The above referenced statement was made by Lakshmana, the younger brother of Lord Rama. While residing in the forest, Rama’s wife, Sita Devi, was kidnapped by the Rakshasa demon Ravana. Initially, Rama was grief-stricken over the incident, so Lakshmana tried his best to console his elder brother. In this statement, Lakshmana is reminding Rama that Dasharatha worked very hard to get Him as a son, and that He shouldn’t let all that hard work go to waste by giving way to lamentation. Such a wonderful a brother as Lakshmana has never existed on this earth. Though this appears to be part of a pep-talk, Lakshmana is actually cluing us in on Lord Rama’s divinity.
In his statement, Lakshmana makes reference to the fact that Dasharatha’s achieving Rama was like that of the demigods achieving amrita, or ambrosia. Amrita is considered nectar which grants immortality, so those who are pious are always looking for this.
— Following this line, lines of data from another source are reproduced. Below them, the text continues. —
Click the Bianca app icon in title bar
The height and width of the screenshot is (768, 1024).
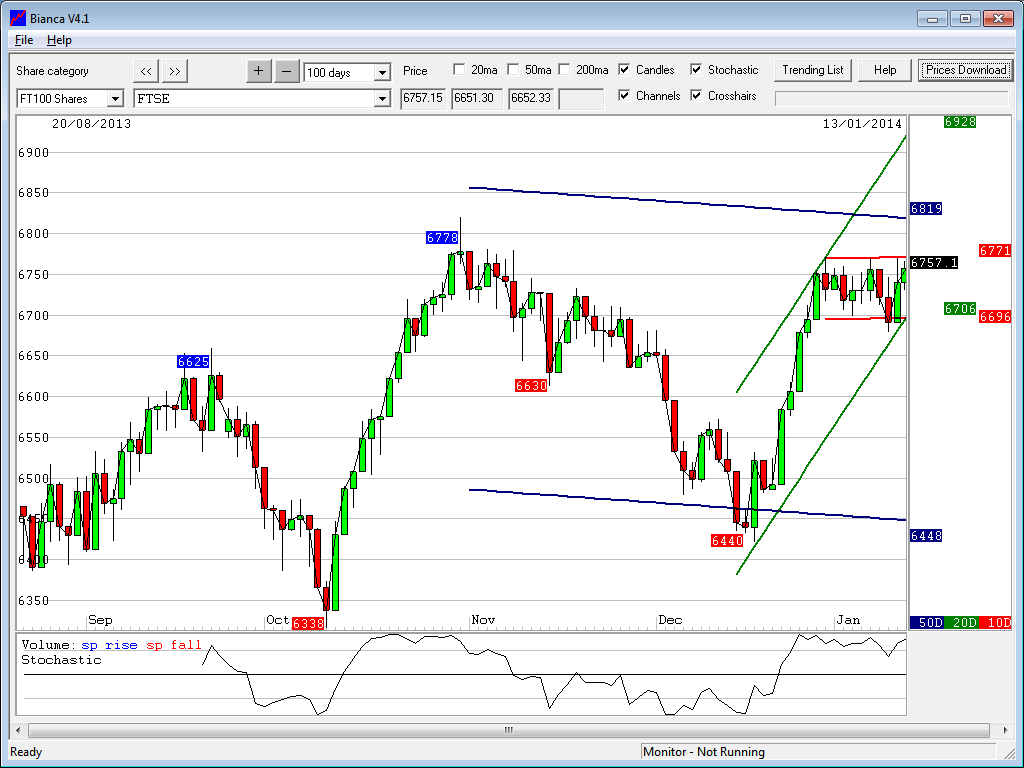click(x=17, y=17)
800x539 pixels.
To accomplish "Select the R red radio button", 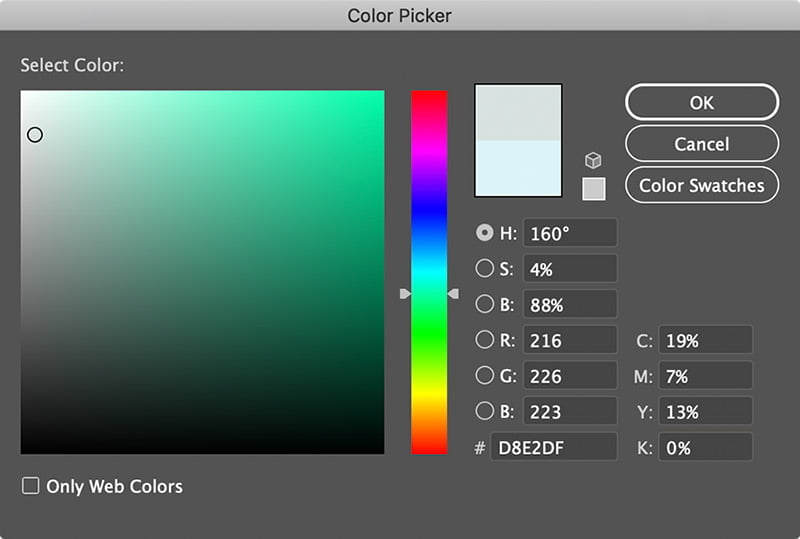I will 485,340.
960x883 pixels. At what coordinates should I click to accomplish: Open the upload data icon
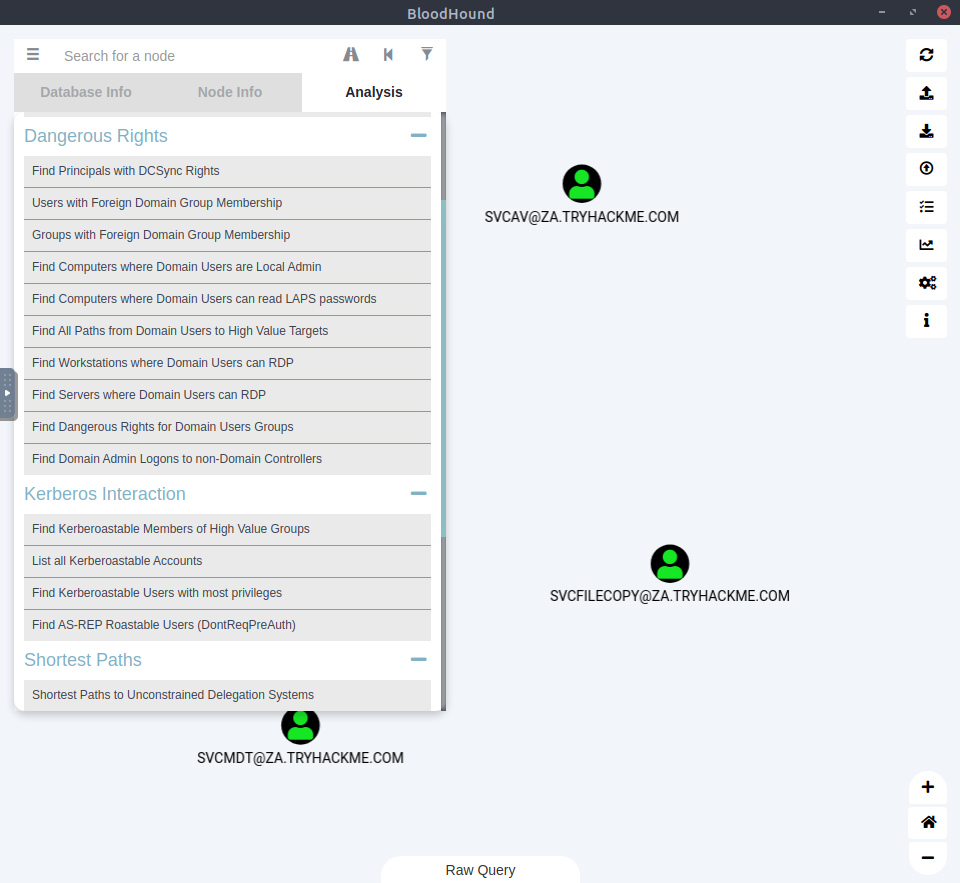[x=926, y=93]
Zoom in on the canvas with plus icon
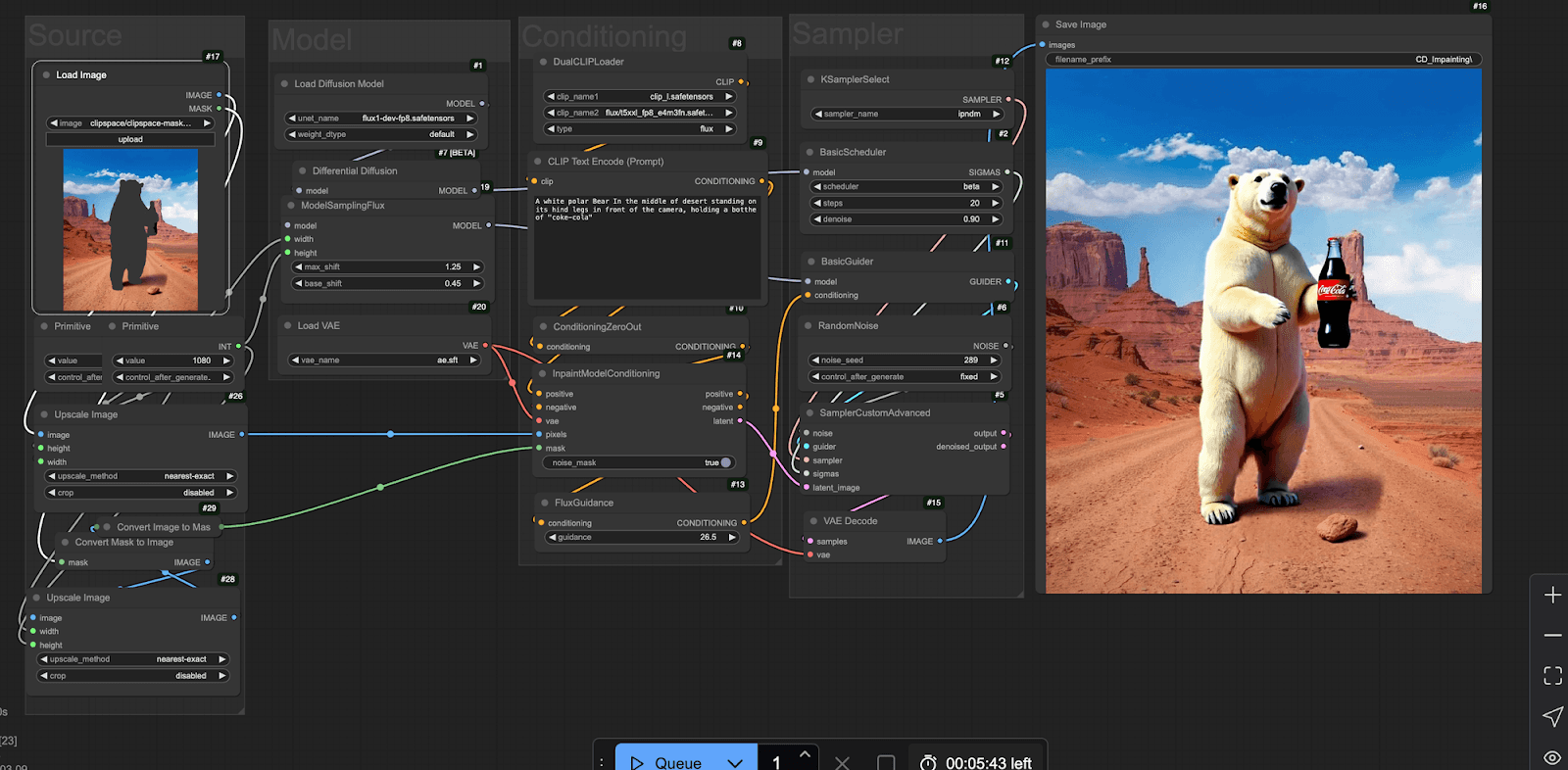This screenshot has width=1568, height=770. [1552, 596]
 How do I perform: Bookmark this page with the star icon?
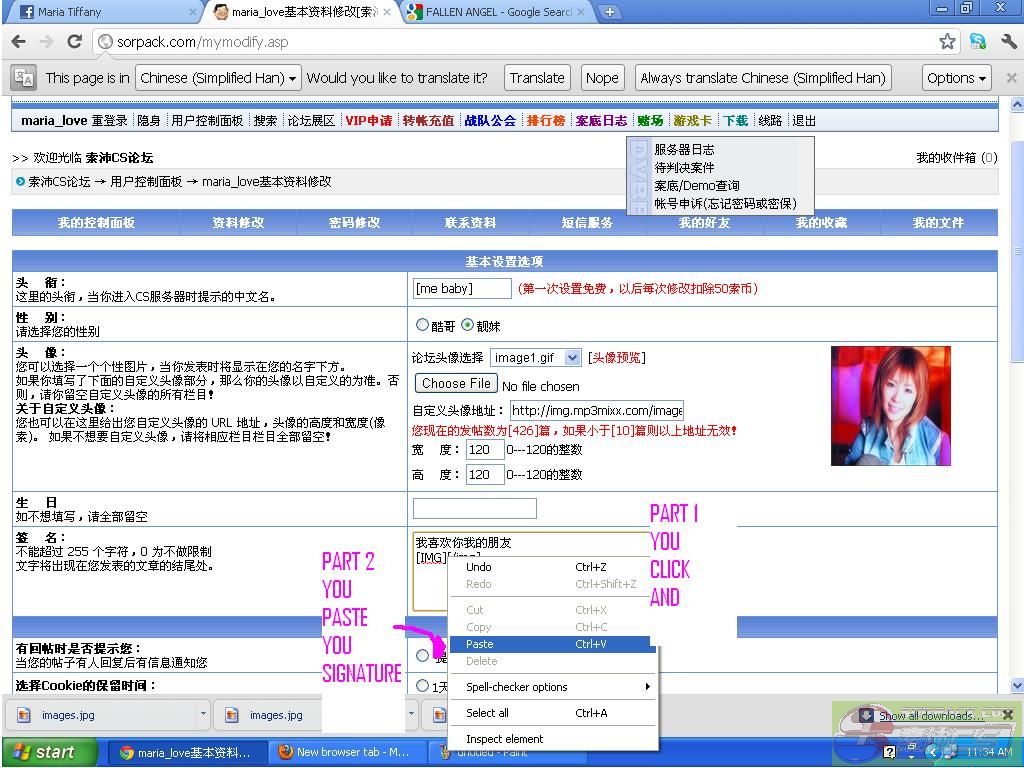tap(947, 42)
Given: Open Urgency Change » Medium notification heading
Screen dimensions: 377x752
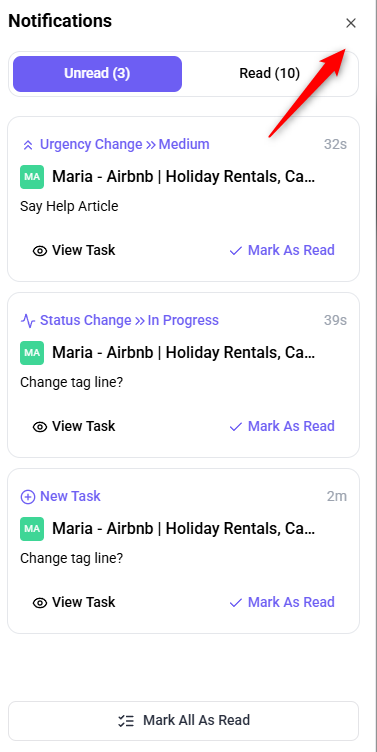Looking at the screenshot, I should 125,144.
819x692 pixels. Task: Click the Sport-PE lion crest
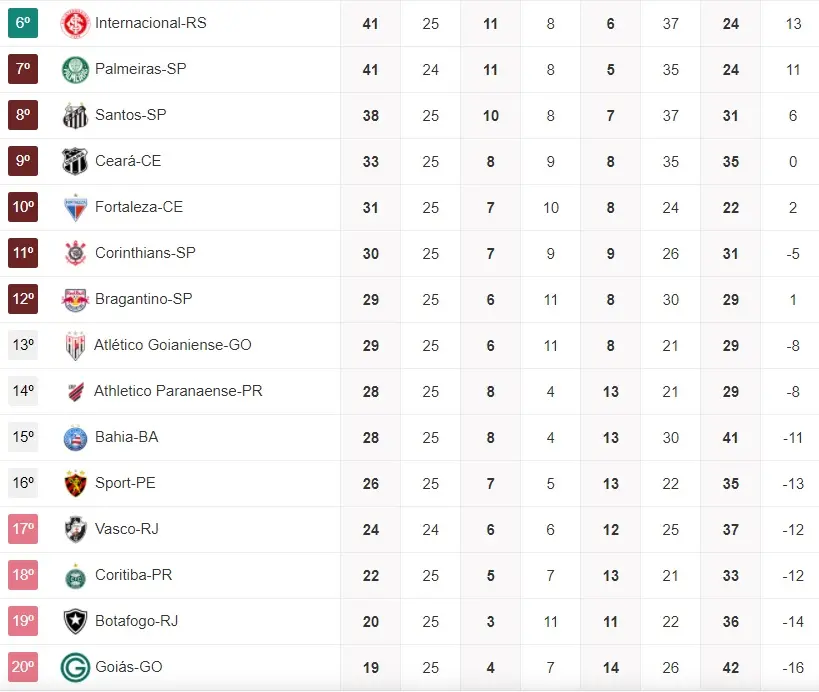click(x=75, y=483)
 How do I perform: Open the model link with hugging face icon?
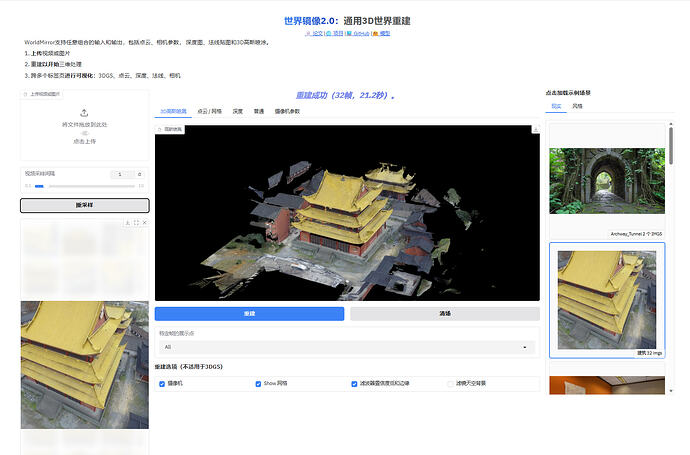pyautogui.click(x=381, y=33)
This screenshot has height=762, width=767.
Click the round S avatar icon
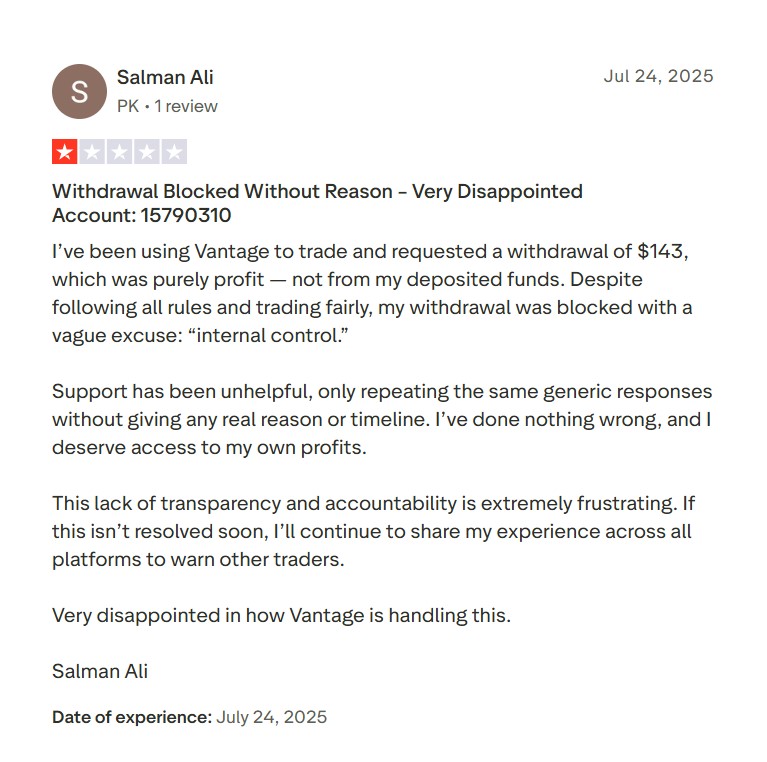79,91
The demigods and demons also once famously churned the sea, from which amrita was produced. Lord Rama is most certainly amrita for anyone who associates with Him. Dasharatha achieved immortality in the spiritual world by getting Rama as a son, so Lakshmana wanted to make sure that Rama remained on earth to grant the same type of liberation to other devotees.
The lesson here is that we too can drink the sweet nectar of immortality that comes through association with God. In this age, God incarnates in the form of His holy names, so we simply need to regularly chant, “Hare Krishna Hare Krishna, Krishna Krishna, Hare Hare, Hare Rama Hare Rama, Rama Rama, Hare Hare”, in order to achieve perfection. The key is to adjust things in such a way that we may always think of the Supreme Lord in the same way that Dasharatha did. We don’t need to travel to the corners of the earth to look for immortality, for the secret to an eternal, blissful life can be found on the tip of our tongue. Simply reciting God’s name in a loving way and having an affinity for hearing about Him are enough to grant liberation.